Außenminister Sebastian Kurz, EU-Nachbarschaftskommissar Johannes Hahn und der slowakische Außenminister Miroslav Lajcak am Dienstag, 13. Dezember 2016, anlässlich des EU-Außenministerrates in Brüssel.
Außenminister Sebastian Kurz, EU-Nachbarschaftskommissar Johannes Hahn und der slowakische Außenminister Miroslav Lajcak am Dienstag, 13. Dezember 2016, anlässlich des EU-Außenministerrates in Brüssel. ©APA
Ein Jahr lang im Dienst für Sicherheit, Demokratie und Menschenrechte zwischen Kanada und der Mongolei: Am Sonntag übernimmt Österreich den Vorsitz in der Organisation für Sicherheit und Zusammenarbeit in Europa (OSZE), die durch den Ukraine-Konflikt wieder große politische Relevanz bekommen hat.

Datenzeilen
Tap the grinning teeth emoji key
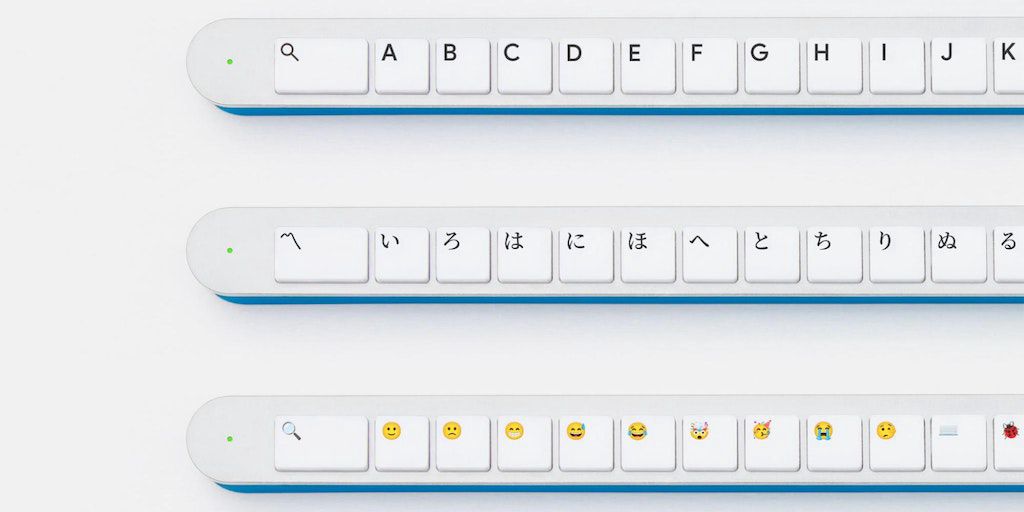Image resolution: width=1024 pixels, height=512 pixels. click(524, 443)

Aufgaben
(1) Kürze im Text über den OSZE-Vorsitz den Absatz, der mit „Ein Jahr lang im Dienst“ beginnt, zu einer Liste. Die wesentlichen Fakten sollen erhalten bleiben.
(2) In welcher Stadt fand laut dem Text über den OSZE-Vorsitz der EU-Außenministerrat am 13. Dezember 2016 statt?
(3) Schreib den Text über den OSZE-Vorsitz nach seinem letzten Satz um einen Absatz weiter.

Lösungen
(1)
- Österreich übernimmt am Sonntag für ein Jahr den Vorsitz in der Organisation für Sicherheit und Zusammenarbeit in Europa (OSZE).
- Die Aufgabe dient Sicherheit, Demokratie und Menschenrechten im Raum zwischen Kanada und der Mongolei.
- Durch den Ukraine-Konflikt hat die OSZE wieder große politische Relevanz bekommen.

(2) In Brüssel.

(3)
Der neue OSZE-Vorsitzende, Außenminister Sebastian Kurz (ÖVP), möchte dabei auf Russland zugehen.

Konflikte in Russland und am Balkan

Russland habe zwar mehrere “rote Linien überschritten”, doch könne es in Europa keinen Frieden ohne Moskau geben, argumentiert Kurz. Es wird erwartet, dass er schon bald nach Vorsitzbeginn Russland und die Ukraine besuchen wird, um nach Lösungen für den Konflikt zu suchen. Nach dem pro-europäischen Umbruch in Kiew hat Moskau die Halbinsel Krim im Handstreich besetzt und annektiert. Im Osten des Landes übernahmen pro-russische Separatisten mit tatkräftiger Unterstützung des Nachbarlandes die Kontrolle.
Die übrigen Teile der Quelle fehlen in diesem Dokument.